→ Instructions for the task
The whole listing is to be printed again exactly.

→ Information supplied

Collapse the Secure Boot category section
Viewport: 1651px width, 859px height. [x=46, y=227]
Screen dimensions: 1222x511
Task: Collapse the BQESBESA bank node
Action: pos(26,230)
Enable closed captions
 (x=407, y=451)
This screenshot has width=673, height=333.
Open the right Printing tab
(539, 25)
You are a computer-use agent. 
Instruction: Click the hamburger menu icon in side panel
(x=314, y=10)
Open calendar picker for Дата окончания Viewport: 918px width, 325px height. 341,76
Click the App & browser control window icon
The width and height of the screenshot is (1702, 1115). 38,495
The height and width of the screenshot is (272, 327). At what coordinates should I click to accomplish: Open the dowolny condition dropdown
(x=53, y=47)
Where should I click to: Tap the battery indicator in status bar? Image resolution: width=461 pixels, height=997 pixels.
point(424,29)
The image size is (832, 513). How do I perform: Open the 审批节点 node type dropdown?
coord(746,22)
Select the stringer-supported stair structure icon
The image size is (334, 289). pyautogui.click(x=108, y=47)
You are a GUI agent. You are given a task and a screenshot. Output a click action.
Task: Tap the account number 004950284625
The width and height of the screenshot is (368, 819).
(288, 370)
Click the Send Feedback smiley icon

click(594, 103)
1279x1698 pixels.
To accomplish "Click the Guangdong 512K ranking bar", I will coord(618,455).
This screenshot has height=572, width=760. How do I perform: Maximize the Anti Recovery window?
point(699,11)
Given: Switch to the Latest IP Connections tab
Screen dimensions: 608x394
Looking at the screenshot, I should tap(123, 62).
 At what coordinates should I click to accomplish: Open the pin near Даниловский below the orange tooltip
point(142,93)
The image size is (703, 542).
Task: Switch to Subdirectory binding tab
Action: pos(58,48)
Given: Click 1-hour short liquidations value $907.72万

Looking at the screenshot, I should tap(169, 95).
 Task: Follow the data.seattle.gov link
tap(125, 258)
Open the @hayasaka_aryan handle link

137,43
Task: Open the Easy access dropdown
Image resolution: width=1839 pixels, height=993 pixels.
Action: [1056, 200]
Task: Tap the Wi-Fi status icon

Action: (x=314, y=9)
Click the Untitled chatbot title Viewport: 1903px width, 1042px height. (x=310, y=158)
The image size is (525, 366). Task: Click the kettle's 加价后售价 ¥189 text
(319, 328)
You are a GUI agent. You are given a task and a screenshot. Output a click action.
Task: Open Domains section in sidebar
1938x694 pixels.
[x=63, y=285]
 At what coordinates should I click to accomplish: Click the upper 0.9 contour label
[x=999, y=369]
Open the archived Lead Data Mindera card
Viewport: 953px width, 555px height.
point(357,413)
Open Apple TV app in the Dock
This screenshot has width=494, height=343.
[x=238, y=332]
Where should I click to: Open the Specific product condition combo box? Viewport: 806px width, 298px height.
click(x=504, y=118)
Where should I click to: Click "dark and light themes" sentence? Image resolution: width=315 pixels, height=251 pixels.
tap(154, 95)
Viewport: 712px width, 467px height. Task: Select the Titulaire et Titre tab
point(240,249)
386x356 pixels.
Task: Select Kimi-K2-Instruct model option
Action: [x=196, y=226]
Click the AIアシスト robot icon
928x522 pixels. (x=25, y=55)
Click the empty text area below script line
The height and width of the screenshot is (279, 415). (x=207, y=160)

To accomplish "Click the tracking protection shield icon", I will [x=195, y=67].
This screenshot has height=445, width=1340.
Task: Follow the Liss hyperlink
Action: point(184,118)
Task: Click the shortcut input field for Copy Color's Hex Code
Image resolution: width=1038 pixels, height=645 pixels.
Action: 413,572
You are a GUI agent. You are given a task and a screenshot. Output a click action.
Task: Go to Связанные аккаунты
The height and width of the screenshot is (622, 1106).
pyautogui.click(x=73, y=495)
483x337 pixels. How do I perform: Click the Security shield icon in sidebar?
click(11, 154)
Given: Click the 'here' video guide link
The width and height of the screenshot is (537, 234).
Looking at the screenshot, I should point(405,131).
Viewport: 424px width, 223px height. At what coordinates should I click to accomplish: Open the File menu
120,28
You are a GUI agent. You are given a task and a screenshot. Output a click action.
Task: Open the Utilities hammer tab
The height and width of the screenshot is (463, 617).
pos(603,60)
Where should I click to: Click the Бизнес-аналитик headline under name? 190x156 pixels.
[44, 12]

→ Finished exercise
Collapse the Secure Boot category section
Viewport: 1651px width, 859px height. [x=46, y=227]
Screen dimensions: 1222x511
Task: Collapse the BQESBESA bank node
Action: pos(26,230)
Enable closed captions
 (x=407, y=451)
This screenshot has width=673, height=333.
Open the right Printing tab
(539, 25)
You are a computer-use agent. 
Instruction: Click the hamburger menu icon in side panel
(x=314, y=10)
Open calendar picker for Дата окончания Viewport: 918px width, 325px height. 341,76
Click the App & browser control window icon
The width and height of the screenshot is (1702, 1115). 38,495
The height and width of the screenshot is (272, 327). At what coordinates should I click to accomplish: Open the dowolny condition dropdown
(x=53, y=47)
Where should I click to: Tap the battery indicator in status bar? Image resolution: width=461 pixels, height=997 pixels.
point(424,29)
The image size is (832, 513). How do I perform: Open the 审批节点 node type dropdown?
coord(746,22)
Select the stringer-supported stair structure icon
The image size is (334, 289). pyautogui.click(x=108, y=47)
You are a GUI agent. You are given a task and a screenshot. Output a click action.
Task: Tap the account number 004950284625
The width and height of the screenshot is (368, 819).
(288, 370)
Click the Send Feedback smiley icon

click(594, 103)
1279x1698 pixels.
To accomplish "Click the Guangdong 512K ranking bar", I will coord(618,455).
This screenshot has height=572, width=760. How do I perform: Maximize the Anti Recovery window?
point(699,11)
Given: Switch to the Latest IP Connections tab
Screen dimensions: 608x394
Looking at the screenshot, I should tap(123, 62).
 At what coordinates should I click to accomplish: Open the pin near Даниловский below the orange tooltip
point(142,93)
The image size is (703, 542).
Task: Switch to Subdirectory binding tab
Action: pos(58,48)
Given: Click 1-hour short liquidations value $907.72万

Looking at the screenshot, I should tap(169, 95).
 Task: Follow the data.seattle.gov link
tap(125, 258)
Open the @hayasaka_aryan handle link

137,43
Task: Open the Easy access dropdown
Image resolution: width=1839 pixels, height=993 pixels.
Action: [1056, 200]
Task: Tap the Wi-Fi status icon

Action: (x=314, y=9)
Click the Untitled chatbot title Viewport: 1903px width, 1042px height. (x=310, y=158)
The image size is (525, 366). Task: Click the kettle's 加价后售价 ¥189 text
(319, 328)
You are a GUI agent. You are given a task and a screenshot. Output a click action.
Task: Open Domains section in sidebar
1938x694 pixels.
[x=63, y=285]
 At what coordinates should I click to accomplish: Click the upper 0.9 contour label
[x=999, y=369]
Open the archived Lead Data Mindera card
Viewport: 953px width, 555px height.
point(357,413)
Open Apple TV app in the Dock
This screenshot has width=494, height=343.
[x=238, y=332]
Where should I click to: Open the Specific product condition combo box? Viewport: 806px width, 298px height.
click(x=504, y=118)
Where should I click to: Click "dark and light themes" sentence? Image resolution: width=315 pixels, height=251 pixels.
tap(154, 95)
Viewport: 712px width, 467px height. Task: Select the Titulaire et Titre tab
point(240,249)
386x356 pixels.
Task: Select Kimi-K2-Instruct model option
Action: [x=196, y=226]
Click the AIアシスト robot icon
928x522 pixels. (x=25, y=55)
Click the empty text area below script line
The height and width of the screenshot is (279, 415). (x=207, y=160)

To accomplish "Click the tracking protection shield icon", I will [x=195, y=67].
This screenshot has height=445, width=1340.
Task: Follow the Liss hyperlink
Action: point(184,118)
Task: Click the shortcut input field for Copy Color's Hex Code
Image resolution: width=1038 pixels, height=645 pixels.
Action: 413,572
You are a GUI agent. You are given a task and a screenshot. Output a click action.
Task: Go to Связанные аккаунты
The height and width of the screenshot is (622, 1106).
pyautogui.click(x=73, y=495)
483x337 pixels. How do I perform: Click the Security shield icon in sidebar?
click(11, 154)
Given: Click the 'here' video guide link
The width and height of the screenshot is (537, 234).
Looking at the screenshot, I should point(405,131).
Viewport: 424px width, 223px height. At what coordinates should I click to accomplish: Open the File menu
120,28
You are a GUI agent. You are given a task and a screenshot. Output a click action.
Task: Open the Utilities hammer tab
The height and width of the screenshot is (463, 617).
pos(603,60)
Where should I click to: Click the Бизнес-аналитик headline under name? 190x156 pixels.
[44, 12]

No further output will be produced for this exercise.